# Source passage:

The role of a novel plant orphan gene in wheat resistance to Fusarium head blight disease
Prof Fiona Doohan
Dr Paul McCabe
Applications accepted all year round
Funded PhD Project (European/UK Students Only)
We have identified a novel wheat gene that (a) enhances wheat resistance to Fusarium head blight disease. We want to determine the mode of action of this gene and its ability to enhance resistance to other biotic and abiotic stresses. We have already developed transgenic wheat over expressing this gene. The successful candidate will use RNAseq to determine the effect of gene over expression on the wheat transcriptome. Using a combination of biochemical, cell biology and molecular biology tools, they will determine the role of this gene in classic plant defence pathways. Using overexpression lines, they will test the ability of the genet enhance resistance to a range of other diseases and abiotic stress conditions.

# Raw data:
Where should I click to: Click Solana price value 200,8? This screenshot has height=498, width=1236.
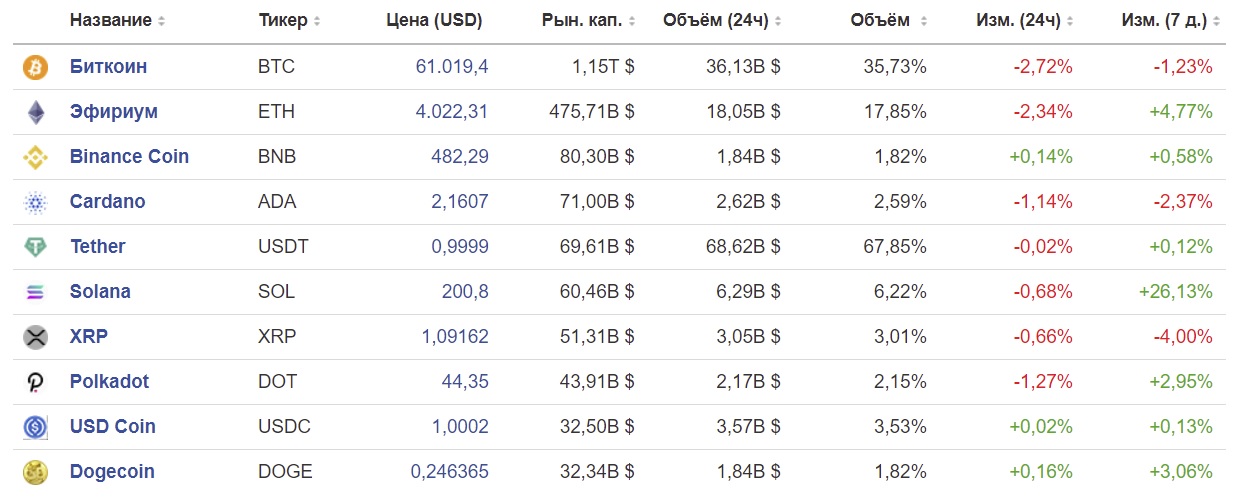click(465, 292)
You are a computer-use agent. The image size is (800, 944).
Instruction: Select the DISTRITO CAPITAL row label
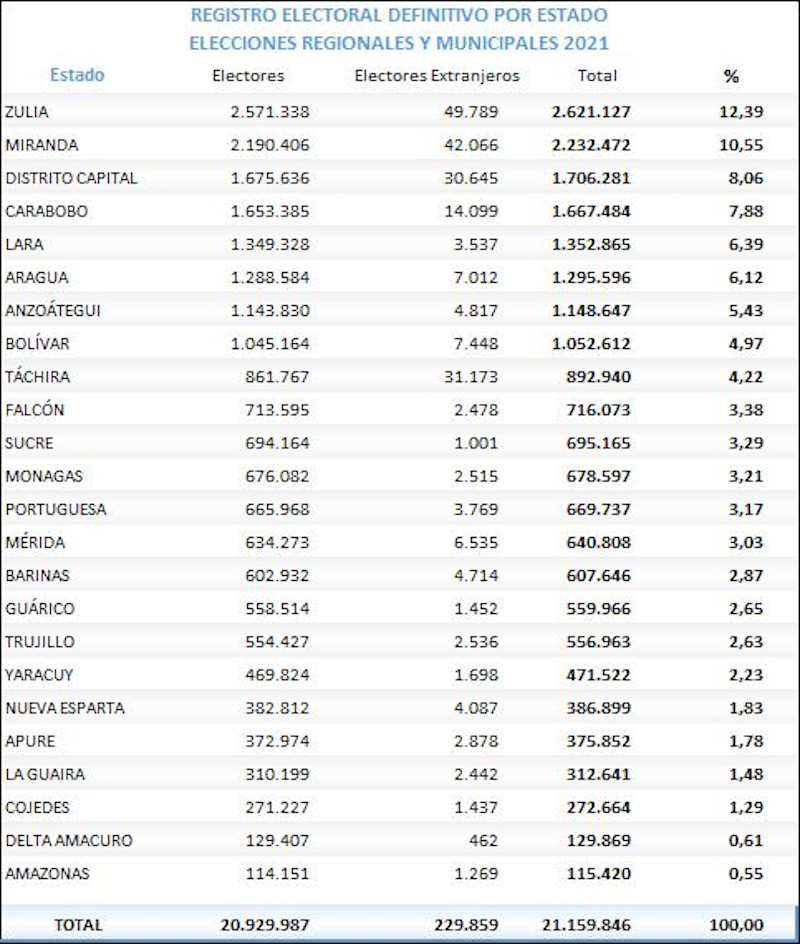[71, 178]
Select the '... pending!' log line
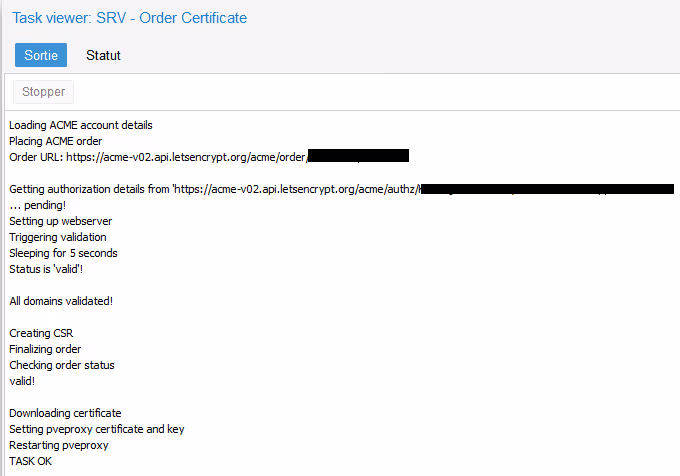This screenshot has height=476, width=680. (37, 205)
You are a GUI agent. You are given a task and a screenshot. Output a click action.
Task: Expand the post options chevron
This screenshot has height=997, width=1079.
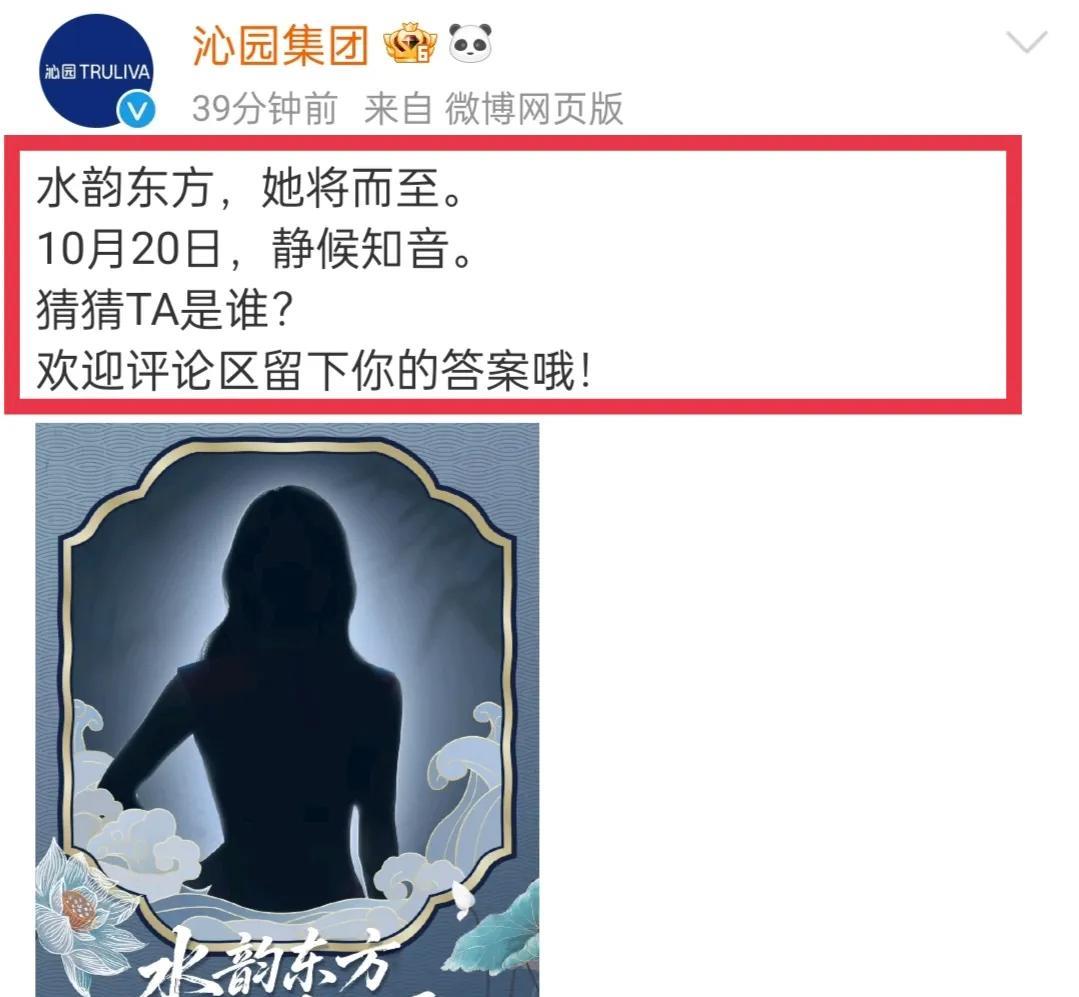coord(1026,41)
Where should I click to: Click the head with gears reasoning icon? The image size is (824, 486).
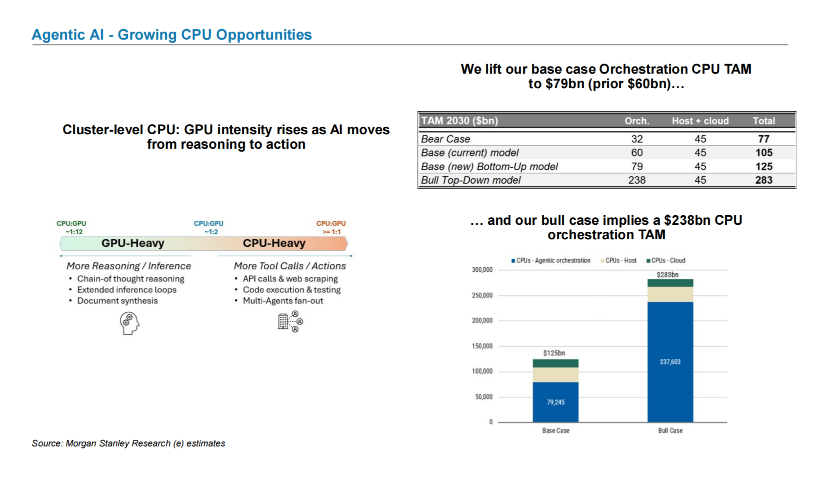(129, 323)
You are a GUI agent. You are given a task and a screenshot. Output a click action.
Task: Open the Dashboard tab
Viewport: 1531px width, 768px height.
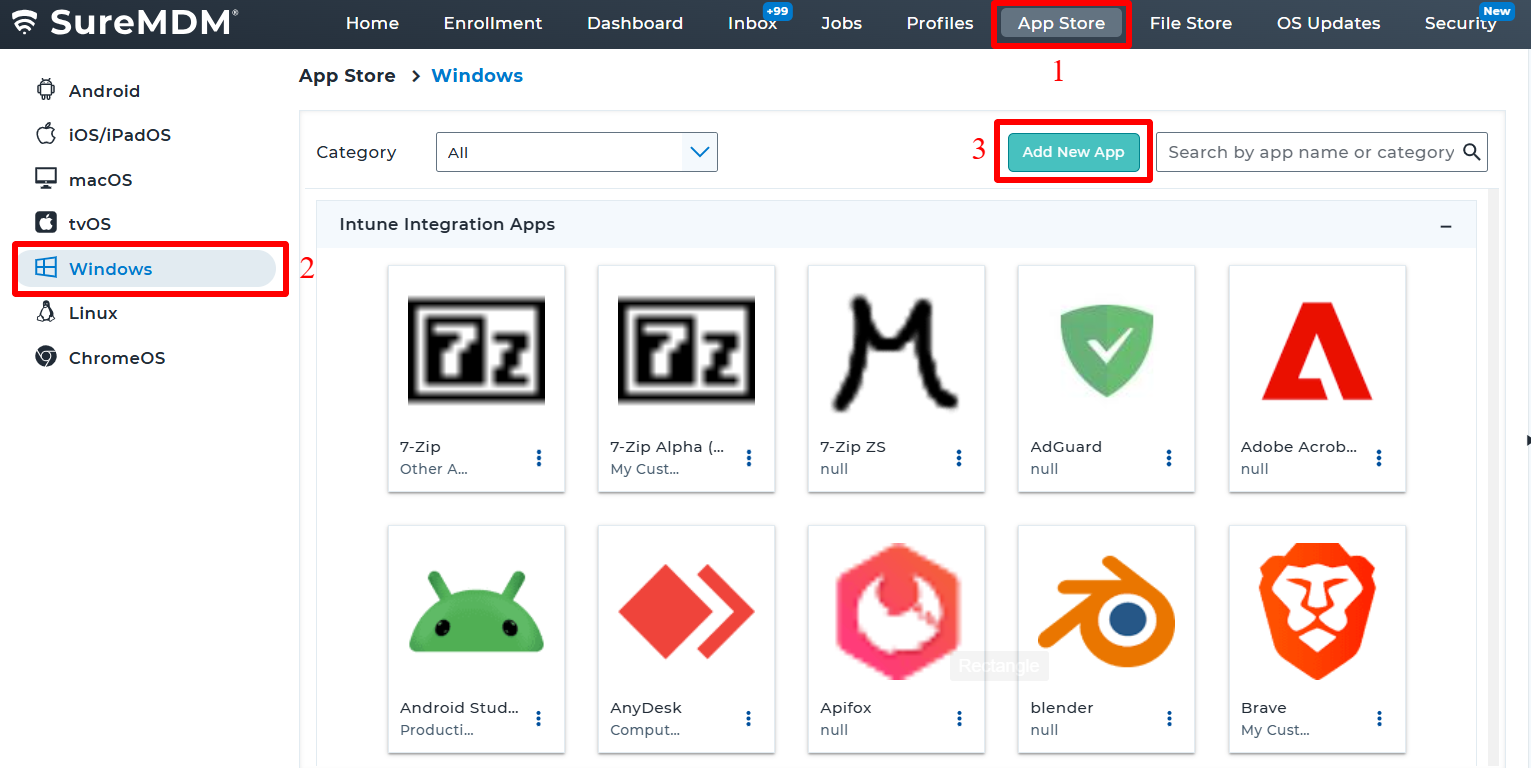tap(635, 23)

# About this task:
Can you reproduce the entire PhD project listing on wheat resistance to Fusarium head blight, word for word?

# Response to this task:
The role of a novel plant orphan gene in wheat resistance to Fusarium head blight disease
Prof Fiona Doohan
Dr Paul McCabe
Applications accepted all year round
Funded PhD Project (European/UK Students Only)
We have identified a novel wheat gene that (a) enhances wheat resistance to Fusarium head blight disease. We want to determine the mode of action of this gene and its ability to enhance resistance to other biotic and abiotic stresses. We have already developed transgenic wheat over expressing this gene. The successful candidate will use RNAseq to determine the effect of gene over expression on the wheat transcriptome. Using a combination of biochemical, cell biology and molecular biology tools, they will determine the role of this gene in classic plant defence pathways. Using overexpression lines, they will test the ability of the genet enhance resistance to a range of other diseases and abiotic stress conditions.